Then, run the following command to monitor the notifications by the dbus plugins:

dbus-monitor --session type='signal',interface='org.libelektra'

Finally, execute the following program:

#include <kdb.h>
#include <stdio.h>

int main (void)
{
	Key * root = keyNew ("/", KEY_END);
	KDB * handle = kdbOpen (NULL, root);

	Key * keyA = keyNew ("user:/a", KEY_END);
	Key * keyB = keyNew ("user:/b", KEY_END);

	KeySet * a = ksNew (0, KS_END);
	KeySet * b = ksNew (0, KS_END);

	kdbGet (handle, a, keyA);  // (A)
	kdbGet (handle, b, keyB);  // (B)

	// we need to change *something*, otherwise the backend would assume nothing changed
	// and never even execute all of kdbSet
	ksAppendKey (a, keyNew ("user:/a/test", KEY_VALUE, "hi", KEY_END));

	kdbSet (handle, a, keyA);  // (C)

	ksDel (a);
	ksDel (b);
	keyDel (keyA);
	keyDel (keyB);
	keyDel (root);

	kdbClose (handle, 0);
	return 0;
}

At point (A) the plugins internally store the data below the parent keyA.
At point (B) the same thing happens for the data below the parent keyB. This replaces the data from (A).
At point (C) plugins that do change tracking need to generate a changeset. The changeset will be calculated between the stored data and the new data in the KeySet a. Because the stored data is now from (B) and not from (A), this changeset will be wrong. The calculation will wrongly assume everything in KeySet b was removed and everything in KeySet a is newly added.
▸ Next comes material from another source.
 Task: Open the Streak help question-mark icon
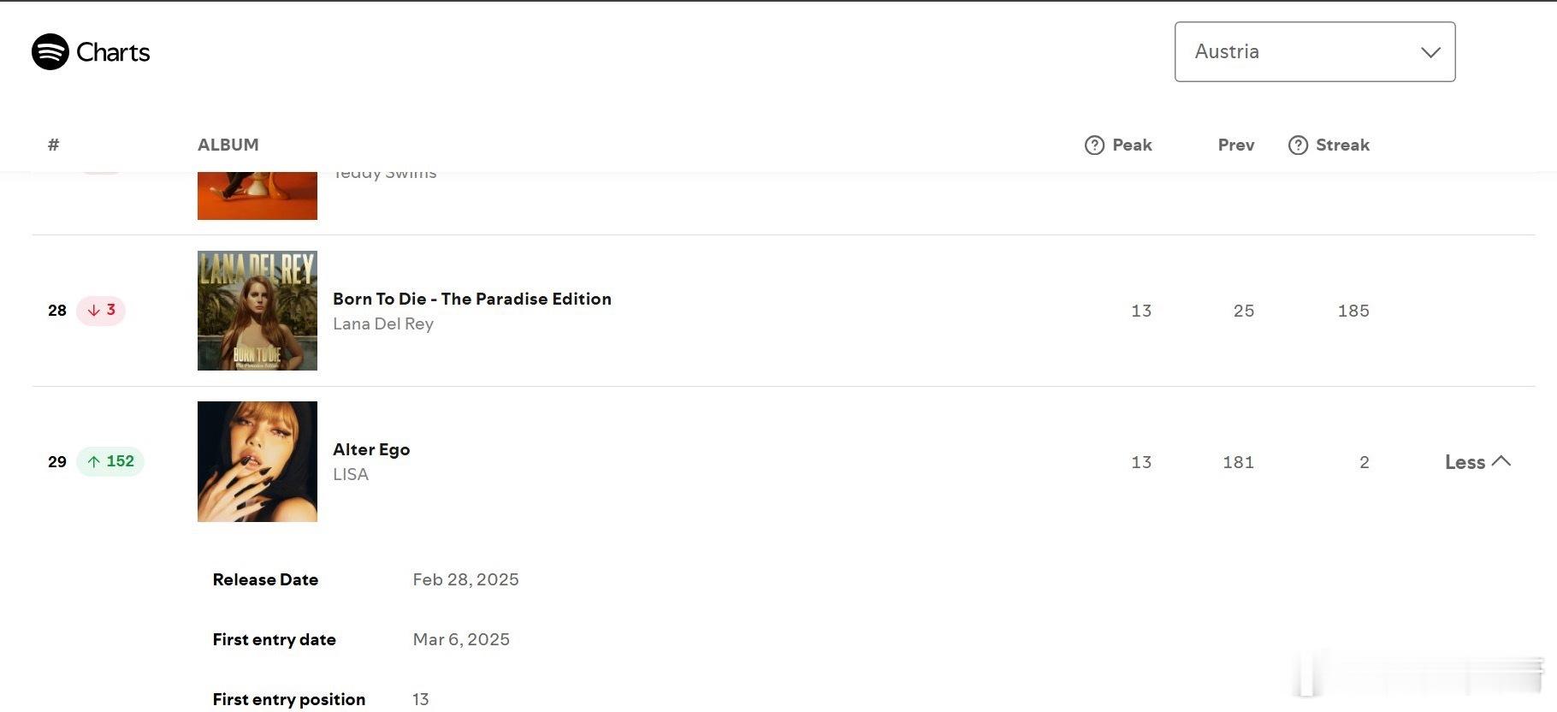click(x=1298, y=145)
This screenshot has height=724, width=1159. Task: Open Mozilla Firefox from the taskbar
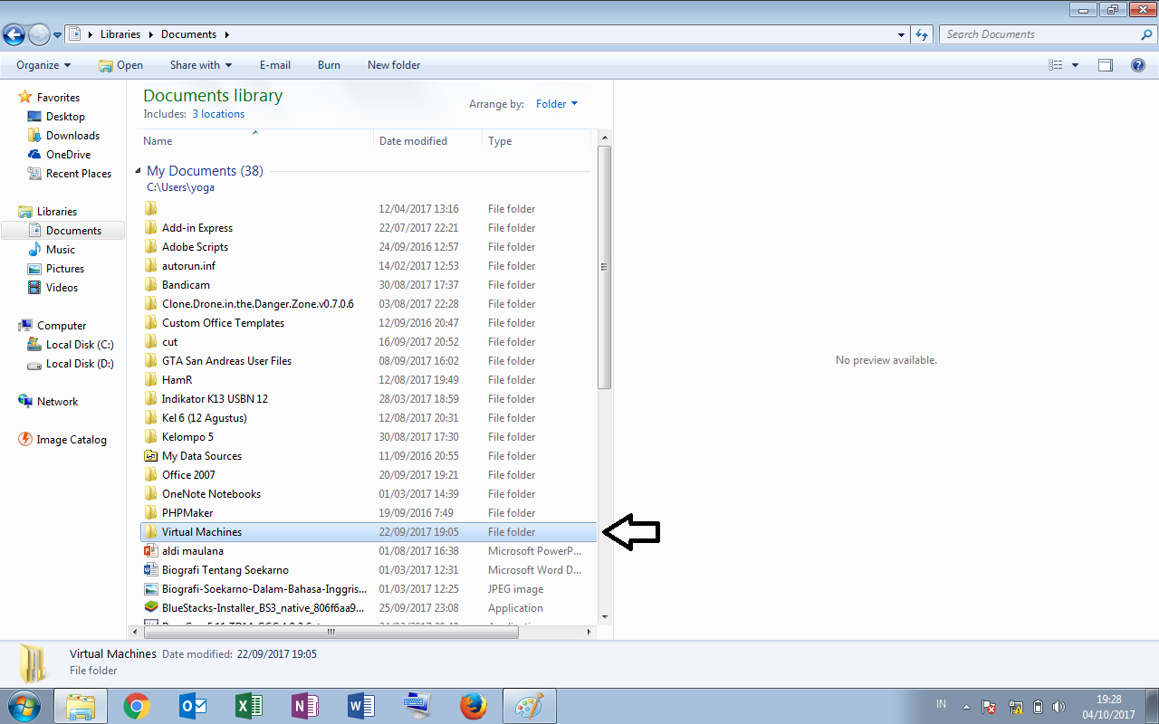click(x=473, y=706)
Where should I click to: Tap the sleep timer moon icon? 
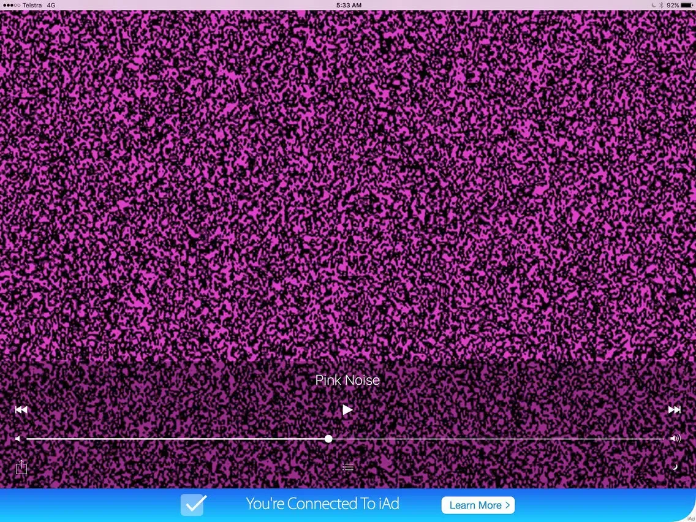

Right after (B), the two keysets are filled with the following values:

`a`	`b`
`user:/a/brightness`	`user:/b/background`
`user:/a/saturation`	`user:/b/foreground`

If a plugin calculates a changeset during kdbSet by comparing to the KeySet from the last kdbGet (as described above), the plugin will wrongly calculate the following changeset at (C):

Added Keys	Removed Keys	Modified Keys
`user:/a/brightness`	`user:/b/background`
`user:/a/saturation`	`user:/b/foreground`
`user:/a/test`

This is obviously wrong. Looking at the example above, the changeset should only contain user:/a/test, as nothing else has been changed in keyset a. So the correct changeset should look like:

Added Keys	Removed Keys	Modified Keys
`user:/a/test`

The erroneous behavior can be noticed by the output of dbus-monitor:

signal time=1666993066.749997 sender=:1.364 -> destination=(null destination) serial=2 path=/org/libelektra/configuration; interface=org.libelektra; member=KeyAdded
   string "user:/a/brightness"
signal time=1666993066.750161 sender=:1.364 -> destination=(null destination) serial=3 path=/org/libelektra/configuration; interface=org.libelektra; member=KeyAdded
   string "user:/a/saturation"
signal time=1666993066.750551 sender=:1.364 -> destination=(null destination) serial=4 path=/org/libelektra/configuration; interface=org.libelektra; member=KeyAdded
   string "user:/a/test"
signal time=1666993066.750628 sender=:1.364 -> destination=(null destination) serial=5 path=/org/libelektra/configuration; interface=org.libelektra; member=KeyDeleted
   string "user:/b/background"
signal time=1666993066.750866 sender=:1.364 -> destination=(null destination) serial=6 path=/org/libelektra/configuration; interface=org.libelektra; member=KeyDeleted
   string "user:/b/foreground"

The same behavior is present in the logchange plugin. Notice its output onto stdout:

added key: user:/a/brightness
added key: user:/a/saturation
added key: user:/a/test
removed key: user:/b/background
removed key: user:/b/foreground

As can be seen, the change tracking within the dbus and logchange plugins wrongly calculates everything below user:/a are new keys that have been added, and everything below user:/b was removed.

Constraints

As far as possible, we must check for illegal sequences and raise an error when an illegal sequence occurs

Assumptions

Considered Alternatives

Document which sequences are allowed without raising errors in all illegal cases. Least-effort approach, but at least offers some transparency for developers. Developers utilizing Elektra can still ignore it, and may cause problems in certain setups without knowing.

(Violates constraint 1)

Enforce that the parentKey used in kdbSet is below the one used in the last kdbGet. If this is not the case, kdbSet will abort and report an error in parentKey. Developers might still wrongly mix the sequences, but they will get an error and have to fix it.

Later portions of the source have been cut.